This is the code of paper "Defining Boundaries: A Spectrum of Task Feasibility for Large Language Models".
In this paper:
- We systematically conceptualize infeasible tasks for LLMs, providing formal definitions and categorizations that cover a spectrum of related hallucinations.
- We establish a new dataset for task feasibility and benchmark various LLMs under the developed dataset.
- We propose three strategies to enhance the refusal awareness of LLMs when faced with infeasible tasks, by constructing a refusal-augmented instruction tuning dataset.

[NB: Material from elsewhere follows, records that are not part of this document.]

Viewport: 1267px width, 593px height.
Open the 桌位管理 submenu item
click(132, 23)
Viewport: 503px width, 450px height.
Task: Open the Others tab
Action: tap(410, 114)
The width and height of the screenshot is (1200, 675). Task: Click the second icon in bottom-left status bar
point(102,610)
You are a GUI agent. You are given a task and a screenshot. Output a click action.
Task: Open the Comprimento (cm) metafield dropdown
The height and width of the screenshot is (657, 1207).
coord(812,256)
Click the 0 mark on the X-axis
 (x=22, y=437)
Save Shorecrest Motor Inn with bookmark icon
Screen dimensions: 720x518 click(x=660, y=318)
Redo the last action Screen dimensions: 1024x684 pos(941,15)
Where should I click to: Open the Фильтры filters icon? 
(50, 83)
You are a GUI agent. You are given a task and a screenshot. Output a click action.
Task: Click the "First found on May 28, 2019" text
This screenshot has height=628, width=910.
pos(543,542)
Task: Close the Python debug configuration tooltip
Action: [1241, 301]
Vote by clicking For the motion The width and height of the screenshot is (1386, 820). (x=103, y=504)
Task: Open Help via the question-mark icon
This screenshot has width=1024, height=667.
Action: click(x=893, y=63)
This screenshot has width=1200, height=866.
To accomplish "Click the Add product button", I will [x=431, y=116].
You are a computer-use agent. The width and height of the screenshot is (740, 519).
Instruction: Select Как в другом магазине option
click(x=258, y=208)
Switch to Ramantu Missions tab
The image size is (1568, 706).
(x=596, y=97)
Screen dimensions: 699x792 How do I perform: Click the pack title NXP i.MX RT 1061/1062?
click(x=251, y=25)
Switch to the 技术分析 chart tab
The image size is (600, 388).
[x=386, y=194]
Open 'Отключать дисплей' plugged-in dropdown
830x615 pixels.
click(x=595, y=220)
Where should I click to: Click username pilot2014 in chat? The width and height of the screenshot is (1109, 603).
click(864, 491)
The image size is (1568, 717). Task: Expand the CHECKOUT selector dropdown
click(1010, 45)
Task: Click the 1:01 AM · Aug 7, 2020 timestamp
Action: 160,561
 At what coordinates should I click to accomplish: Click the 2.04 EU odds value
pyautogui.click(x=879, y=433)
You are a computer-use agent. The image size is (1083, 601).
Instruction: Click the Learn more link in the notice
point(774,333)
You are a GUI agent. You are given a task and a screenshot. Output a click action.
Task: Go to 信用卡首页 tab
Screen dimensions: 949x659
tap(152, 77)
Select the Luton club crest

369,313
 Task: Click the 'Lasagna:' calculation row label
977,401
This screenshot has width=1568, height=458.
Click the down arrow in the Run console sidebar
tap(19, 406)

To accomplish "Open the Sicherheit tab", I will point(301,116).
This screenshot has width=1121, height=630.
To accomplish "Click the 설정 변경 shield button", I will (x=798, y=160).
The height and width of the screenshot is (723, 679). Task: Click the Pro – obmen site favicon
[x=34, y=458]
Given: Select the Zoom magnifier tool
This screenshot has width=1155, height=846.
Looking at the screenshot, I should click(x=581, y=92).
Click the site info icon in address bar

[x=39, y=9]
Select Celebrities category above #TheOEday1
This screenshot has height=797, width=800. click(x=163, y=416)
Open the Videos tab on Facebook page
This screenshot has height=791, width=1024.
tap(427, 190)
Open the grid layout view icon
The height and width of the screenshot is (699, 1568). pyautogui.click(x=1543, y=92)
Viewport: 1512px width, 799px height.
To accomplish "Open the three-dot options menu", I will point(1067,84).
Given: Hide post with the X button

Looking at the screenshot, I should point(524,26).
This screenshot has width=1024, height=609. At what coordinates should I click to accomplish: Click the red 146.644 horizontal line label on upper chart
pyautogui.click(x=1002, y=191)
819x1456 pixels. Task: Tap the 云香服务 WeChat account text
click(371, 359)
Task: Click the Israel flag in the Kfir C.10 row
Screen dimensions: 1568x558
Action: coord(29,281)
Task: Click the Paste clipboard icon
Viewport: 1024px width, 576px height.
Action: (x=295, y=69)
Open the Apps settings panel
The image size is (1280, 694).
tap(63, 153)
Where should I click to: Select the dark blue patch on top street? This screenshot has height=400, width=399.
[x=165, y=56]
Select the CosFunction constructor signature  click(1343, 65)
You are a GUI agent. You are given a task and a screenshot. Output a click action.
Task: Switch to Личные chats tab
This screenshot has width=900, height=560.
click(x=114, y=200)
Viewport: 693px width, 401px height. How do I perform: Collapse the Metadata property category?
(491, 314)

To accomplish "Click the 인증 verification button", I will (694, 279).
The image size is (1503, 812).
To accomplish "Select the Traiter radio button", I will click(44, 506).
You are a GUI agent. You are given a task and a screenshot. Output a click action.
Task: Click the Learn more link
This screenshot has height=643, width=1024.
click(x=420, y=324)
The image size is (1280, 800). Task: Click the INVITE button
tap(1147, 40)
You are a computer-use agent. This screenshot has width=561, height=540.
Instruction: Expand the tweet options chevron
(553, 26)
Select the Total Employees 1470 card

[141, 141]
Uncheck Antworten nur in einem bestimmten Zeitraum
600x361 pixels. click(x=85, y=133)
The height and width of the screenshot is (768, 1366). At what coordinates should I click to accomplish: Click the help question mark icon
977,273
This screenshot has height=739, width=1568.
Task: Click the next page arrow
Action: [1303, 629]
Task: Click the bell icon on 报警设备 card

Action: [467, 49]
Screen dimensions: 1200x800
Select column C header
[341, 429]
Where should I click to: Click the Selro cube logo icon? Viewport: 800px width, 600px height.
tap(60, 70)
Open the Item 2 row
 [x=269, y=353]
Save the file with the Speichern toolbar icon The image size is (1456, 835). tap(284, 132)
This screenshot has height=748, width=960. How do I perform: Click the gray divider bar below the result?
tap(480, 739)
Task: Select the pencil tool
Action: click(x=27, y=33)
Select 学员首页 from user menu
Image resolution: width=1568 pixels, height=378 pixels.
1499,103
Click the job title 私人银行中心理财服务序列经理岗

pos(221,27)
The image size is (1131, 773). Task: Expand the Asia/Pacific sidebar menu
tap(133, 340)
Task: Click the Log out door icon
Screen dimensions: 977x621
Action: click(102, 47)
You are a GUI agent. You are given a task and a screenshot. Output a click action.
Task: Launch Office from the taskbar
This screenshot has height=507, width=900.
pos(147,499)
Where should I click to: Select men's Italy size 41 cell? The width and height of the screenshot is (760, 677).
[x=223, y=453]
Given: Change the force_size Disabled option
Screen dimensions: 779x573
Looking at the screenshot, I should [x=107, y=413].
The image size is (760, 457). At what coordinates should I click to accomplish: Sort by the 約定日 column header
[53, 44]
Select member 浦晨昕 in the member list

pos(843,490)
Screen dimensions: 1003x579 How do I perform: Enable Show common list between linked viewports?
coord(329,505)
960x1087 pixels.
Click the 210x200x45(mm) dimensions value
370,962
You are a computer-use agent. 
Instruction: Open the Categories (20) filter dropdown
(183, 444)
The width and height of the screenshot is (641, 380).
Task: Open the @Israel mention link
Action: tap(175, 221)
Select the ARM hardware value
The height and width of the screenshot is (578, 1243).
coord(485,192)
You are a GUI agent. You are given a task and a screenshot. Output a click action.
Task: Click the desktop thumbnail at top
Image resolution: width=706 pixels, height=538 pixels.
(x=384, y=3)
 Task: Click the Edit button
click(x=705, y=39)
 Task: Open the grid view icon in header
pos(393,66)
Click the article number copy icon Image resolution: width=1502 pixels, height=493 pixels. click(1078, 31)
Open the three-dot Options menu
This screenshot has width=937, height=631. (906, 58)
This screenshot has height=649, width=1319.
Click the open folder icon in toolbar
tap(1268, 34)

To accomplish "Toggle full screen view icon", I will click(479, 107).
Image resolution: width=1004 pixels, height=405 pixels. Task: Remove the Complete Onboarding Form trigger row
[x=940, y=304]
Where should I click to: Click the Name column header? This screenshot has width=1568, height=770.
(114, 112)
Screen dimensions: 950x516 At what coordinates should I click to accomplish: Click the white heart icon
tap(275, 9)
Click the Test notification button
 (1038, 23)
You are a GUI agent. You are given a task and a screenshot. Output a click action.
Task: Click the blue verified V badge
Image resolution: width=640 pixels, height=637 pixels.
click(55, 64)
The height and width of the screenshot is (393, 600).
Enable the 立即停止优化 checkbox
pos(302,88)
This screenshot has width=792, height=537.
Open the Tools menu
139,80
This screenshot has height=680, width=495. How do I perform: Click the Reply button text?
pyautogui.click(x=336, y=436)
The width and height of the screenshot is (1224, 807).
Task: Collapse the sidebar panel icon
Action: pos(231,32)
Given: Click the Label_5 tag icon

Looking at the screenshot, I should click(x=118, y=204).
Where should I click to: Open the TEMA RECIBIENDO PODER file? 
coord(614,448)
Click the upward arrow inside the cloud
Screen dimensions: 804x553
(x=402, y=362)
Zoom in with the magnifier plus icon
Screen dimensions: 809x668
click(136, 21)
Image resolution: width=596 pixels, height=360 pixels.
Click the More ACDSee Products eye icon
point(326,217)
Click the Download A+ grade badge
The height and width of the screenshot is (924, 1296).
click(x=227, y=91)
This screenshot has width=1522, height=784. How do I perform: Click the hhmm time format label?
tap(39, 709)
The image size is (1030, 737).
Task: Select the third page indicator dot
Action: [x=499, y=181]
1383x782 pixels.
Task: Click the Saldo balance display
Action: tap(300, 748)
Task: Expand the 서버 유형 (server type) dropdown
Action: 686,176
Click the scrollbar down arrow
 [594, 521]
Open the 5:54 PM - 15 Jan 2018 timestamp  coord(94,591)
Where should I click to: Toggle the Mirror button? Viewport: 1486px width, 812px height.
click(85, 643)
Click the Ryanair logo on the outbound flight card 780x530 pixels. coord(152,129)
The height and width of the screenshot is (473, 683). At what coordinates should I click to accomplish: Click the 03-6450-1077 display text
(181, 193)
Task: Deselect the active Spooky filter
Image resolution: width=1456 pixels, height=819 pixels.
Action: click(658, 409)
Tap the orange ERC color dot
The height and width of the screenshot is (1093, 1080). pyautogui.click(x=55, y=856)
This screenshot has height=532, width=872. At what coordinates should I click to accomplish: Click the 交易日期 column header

conda create -n uq python=3.9
source activate uq
pip install -r requirements.txt
Infeasible-Benchmark
├─ README.md
├─ _settings.py : set the path and APIs
├─ dataset
│ ├─ create_task_data.ipynb : get the
│ ├─ generated_data : process the data generated from src/generate_task.py
│ ├─ output : save the result of src/generate.py
│ └─ raw_data
│ └─ task : task feasibility datasets
├─ prompts
│ └─ zero_shot.py : 4 prompts
├─ requirements.txt
├─ src
│ ├─ eval.py : implementation of metrics
│ ├─ finetune_data : process the data to be finetuned
│ ├─ generate.py : get the generations of LLMs
│ ├─ generate_task.py : prompts to generate data
│ ├─ post_process.py : extract probabilities from generations
│ └─ result_eval.ipynb : calculation of metrics
└─ test.sh : commands to get generations
We used the toolkit : LMFlow to fine-tune the models.